• [ACTIVITY]
Filter these entries so that only lines with the word "will" remain.

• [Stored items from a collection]
::::::::::
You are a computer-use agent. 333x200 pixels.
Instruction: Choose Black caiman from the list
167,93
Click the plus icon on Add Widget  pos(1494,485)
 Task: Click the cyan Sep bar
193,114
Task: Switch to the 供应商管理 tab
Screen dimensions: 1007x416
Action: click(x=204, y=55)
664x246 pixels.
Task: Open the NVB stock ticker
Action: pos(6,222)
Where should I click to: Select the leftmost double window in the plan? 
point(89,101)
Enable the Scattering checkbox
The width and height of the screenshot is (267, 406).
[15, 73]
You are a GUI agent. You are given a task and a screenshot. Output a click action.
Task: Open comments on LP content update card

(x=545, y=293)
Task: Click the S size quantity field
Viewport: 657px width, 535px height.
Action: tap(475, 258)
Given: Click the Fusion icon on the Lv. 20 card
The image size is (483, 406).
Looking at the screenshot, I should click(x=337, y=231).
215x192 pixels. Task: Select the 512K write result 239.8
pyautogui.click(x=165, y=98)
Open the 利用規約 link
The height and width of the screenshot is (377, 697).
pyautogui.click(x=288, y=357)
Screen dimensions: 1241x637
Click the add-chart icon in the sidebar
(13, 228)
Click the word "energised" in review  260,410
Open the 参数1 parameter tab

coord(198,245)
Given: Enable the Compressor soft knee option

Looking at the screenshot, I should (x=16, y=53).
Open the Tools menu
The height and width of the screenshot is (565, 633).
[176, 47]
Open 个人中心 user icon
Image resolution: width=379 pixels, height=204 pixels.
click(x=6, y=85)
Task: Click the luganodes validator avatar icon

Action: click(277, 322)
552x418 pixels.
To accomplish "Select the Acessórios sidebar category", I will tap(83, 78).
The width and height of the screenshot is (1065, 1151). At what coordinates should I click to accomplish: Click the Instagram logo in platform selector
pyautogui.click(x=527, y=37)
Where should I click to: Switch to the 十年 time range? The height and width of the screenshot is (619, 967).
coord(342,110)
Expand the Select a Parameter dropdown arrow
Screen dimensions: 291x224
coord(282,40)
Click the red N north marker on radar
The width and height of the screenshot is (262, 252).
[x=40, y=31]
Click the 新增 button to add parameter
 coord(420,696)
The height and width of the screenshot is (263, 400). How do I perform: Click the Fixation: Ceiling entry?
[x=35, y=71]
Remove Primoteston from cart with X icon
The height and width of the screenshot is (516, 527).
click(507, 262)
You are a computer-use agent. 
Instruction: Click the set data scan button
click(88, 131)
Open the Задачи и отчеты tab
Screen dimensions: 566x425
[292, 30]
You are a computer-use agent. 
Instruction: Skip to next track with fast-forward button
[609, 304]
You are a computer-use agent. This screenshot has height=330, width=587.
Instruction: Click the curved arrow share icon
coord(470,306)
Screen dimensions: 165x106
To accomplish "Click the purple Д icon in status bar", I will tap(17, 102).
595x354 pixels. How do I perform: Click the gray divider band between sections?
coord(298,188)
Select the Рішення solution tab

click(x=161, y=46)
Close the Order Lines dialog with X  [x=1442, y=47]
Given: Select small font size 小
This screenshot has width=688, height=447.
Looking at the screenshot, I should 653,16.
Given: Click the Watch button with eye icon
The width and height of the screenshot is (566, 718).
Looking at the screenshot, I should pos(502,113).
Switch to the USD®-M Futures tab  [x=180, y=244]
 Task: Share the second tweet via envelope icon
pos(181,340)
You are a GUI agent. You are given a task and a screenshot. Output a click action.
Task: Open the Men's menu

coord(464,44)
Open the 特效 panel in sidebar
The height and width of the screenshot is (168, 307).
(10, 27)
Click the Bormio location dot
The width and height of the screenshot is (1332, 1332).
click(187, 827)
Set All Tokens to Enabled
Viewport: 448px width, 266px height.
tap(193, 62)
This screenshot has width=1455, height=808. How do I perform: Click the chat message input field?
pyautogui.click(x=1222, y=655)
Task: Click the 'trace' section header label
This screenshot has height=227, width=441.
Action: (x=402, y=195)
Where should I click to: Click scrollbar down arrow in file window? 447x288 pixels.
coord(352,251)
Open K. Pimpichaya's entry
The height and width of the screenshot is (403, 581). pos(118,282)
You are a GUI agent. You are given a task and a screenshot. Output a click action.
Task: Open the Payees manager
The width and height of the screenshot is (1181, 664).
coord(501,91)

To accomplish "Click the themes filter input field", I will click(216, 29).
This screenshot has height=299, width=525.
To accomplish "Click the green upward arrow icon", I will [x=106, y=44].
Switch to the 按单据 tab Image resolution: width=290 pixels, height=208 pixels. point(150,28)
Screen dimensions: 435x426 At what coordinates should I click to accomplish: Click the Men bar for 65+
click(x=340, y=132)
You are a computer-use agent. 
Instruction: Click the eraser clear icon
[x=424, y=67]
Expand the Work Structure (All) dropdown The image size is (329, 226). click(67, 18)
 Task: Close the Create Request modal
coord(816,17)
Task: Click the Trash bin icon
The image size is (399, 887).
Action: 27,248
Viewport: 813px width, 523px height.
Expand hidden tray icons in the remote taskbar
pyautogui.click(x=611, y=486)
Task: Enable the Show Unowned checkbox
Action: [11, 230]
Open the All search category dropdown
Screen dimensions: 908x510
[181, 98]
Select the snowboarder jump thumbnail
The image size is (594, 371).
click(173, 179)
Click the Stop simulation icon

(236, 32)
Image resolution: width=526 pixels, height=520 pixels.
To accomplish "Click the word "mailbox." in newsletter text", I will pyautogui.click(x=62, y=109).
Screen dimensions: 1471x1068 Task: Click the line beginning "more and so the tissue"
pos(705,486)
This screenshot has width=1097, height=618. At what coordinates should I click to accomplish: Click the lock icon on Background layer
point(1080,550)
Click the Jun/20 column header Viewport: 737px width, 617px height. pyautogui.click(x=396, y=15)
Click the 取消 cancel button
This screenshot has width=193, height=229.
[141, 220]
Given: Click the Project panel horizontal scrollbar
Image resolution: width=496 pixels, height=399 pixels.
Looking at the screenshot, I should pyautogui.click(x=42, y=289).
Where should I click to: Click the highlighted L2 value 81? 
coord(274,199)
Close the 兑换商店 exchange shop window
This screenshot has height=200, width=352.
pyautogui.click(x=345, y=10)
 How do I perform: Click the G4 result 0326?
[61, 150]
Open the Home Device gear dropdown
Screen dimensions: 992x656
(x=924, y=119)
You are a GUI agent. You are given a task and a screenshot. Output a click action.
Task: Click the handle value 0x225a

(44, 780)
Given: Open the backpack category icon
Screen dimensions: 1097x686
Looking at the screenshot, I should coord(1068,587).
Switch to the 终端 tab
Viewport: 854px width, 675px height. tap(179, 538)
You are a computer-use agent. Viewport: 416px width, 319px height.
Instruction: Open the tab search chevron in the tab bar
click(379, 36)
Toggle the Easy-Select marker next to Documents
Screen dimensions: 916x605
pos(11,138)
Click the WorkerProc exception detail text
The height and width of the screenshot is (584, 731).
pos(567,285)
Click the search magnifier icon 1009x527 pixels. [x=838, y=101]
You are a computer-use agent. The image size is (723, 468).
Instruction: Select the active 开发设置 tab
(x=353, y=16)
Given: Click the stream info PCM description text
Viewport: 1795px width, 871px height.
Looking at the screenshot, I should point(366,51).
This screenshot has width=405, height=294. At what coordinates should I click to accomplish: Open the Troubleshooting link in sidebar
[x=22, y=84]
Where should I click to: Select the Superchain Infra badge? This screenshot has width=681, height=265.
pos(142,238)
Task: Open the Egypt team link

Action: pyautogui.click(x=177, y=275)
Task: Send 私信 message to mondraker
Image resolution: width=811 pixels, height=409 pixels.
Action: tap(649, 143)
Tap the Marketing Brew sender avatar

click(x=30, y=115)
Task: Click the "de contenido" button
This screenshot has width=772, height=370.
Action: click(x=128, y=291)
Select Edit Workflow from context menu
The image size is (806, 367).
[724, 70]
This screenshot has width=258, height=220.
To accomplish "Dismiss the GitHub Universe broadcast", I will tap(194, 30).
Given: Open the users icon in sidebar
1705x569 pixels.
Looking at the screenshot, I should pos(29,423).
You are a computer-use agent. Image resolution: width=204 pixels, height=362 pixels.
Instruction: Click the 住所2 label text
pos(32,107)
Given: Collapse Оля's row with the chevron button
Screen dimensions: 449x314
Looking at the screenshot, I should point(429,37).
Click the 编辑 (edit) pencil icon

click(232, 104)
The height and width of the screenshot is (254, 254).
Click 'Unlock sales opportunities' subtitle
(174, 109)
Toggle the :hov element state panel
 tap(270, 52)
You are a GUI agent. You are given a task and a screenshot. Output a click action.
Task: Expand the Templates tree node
::::::::::
• [RESULT FOR THIS TASK]
To accomplish "Select the Acessórios sidebar category", I will tap(83, 78).
To accomplish "Click the purple Д icon in status bar", I will tap(17, 102).
To accomplish "Click the themes filter input field", I will click(216, 29).
To accomplish "Click the green upward arrow icon", I will [x=106, y=44].
To accomplish "Click the word "mailbox." in newsletter text", I will pyautogui.click(x=62, y=109).
To accomplish "Dismiss the GitHub Universe broadcast", I will tap(194, 30).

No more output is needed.